───── TEXT BLOCK

Last year, the regions’ deficit was more than twice their goal at 2.9 percent of GDP, pushing the nation’s total shortfall to 8.5 percent. Spain now targets an overall budget deficit of 5.3 percent this year, compared with the 4.4 percent initially agreed with the European Union.
Catalonia said yesterday it aims to sell 2 billion euros ($2.6 billion) of one-year and two-year bonds yielding 4.5 percent and 5 percent respectively to retail investors from April 2 to meet redemptions as public debt markets remain closed to most Spanish regions.
The central government has created credit lines to help regions meet bond redemptions and pay suppliers, and El Mundo reported yesterday that it may allow regions to issue debt jointly using so-called “hispabonos.”
“It would be a very logical step, as we think it odd the world perceives the autonomous communities as part of the whole of the Kingdom of Spain, yet we are responsible for financing public services and to look for financing without the guarantee of the state,” said Mas-Colell, who has been calling for jointly issued bonds backed by the government since August.

──────────
───── EXTRACTED RECORDS

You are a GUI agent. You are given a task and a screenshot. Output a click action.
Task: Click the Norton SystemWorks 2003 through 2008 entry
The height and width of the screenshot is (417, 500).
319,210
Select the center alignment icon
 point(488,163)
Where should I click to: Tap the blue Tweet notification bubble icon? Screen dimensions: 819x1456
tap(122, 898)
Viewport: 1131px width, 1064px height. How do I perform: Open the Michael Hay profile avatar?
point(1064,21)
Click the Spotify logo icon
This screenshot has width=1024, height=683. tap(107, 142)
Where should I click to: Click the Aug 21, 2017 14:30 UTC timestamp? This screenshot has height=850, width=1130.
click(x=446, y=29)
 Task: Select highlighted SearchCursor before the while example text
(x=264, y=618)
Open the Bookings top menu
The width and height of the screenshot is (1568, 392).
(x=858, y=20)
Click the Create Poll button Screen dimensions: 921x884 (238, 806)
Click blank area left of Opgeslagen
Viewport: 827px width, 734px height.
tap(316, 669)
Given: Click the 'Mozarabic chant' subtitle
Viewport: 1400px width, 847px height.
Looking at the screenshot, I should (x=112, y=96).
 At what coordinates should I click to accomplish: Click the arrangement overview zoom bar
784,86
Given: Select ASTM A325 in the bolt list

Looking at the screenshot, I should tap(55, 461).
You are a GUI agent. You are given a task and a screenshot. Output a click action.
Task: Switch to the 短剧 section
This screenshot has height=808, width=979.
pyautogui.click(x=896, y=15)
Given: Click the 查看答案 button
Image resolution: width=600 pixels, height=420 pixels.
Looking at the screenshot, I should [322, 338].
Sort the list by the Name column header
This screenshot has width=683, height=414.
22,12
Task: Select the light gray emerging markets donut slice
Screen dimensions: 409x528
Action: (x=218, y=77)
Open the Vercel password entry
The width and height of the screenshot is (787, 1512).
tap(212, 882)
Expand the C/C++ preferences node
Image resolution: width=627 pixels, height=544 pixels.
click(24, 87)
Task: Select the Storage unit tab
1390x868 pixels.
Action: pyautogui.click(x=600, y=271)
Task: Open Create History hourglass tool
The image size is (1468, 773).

──────────

» **WRITTEN EXERCISE**
Summarize the passage above on the finances of Spain's regions in two sentences.

» **ANSWER TO THE TASK**
Last year the regions' deficit reached 2.9 percent of GDP, more than twice their goal, pushing Spain's total shortfall to 8.5 percent, and the country now targets 5.3 percent this year rather than the 4.4 percent first agreed with the European Union. With public debt markets closed to most regions, Catalonia plans to sell 2 billion euros of bonds to retail investors to meet redemptions, while the central government has created credit lines and may allow jointly issued "hispabonos," a step Mas-Colell has been calling for since August.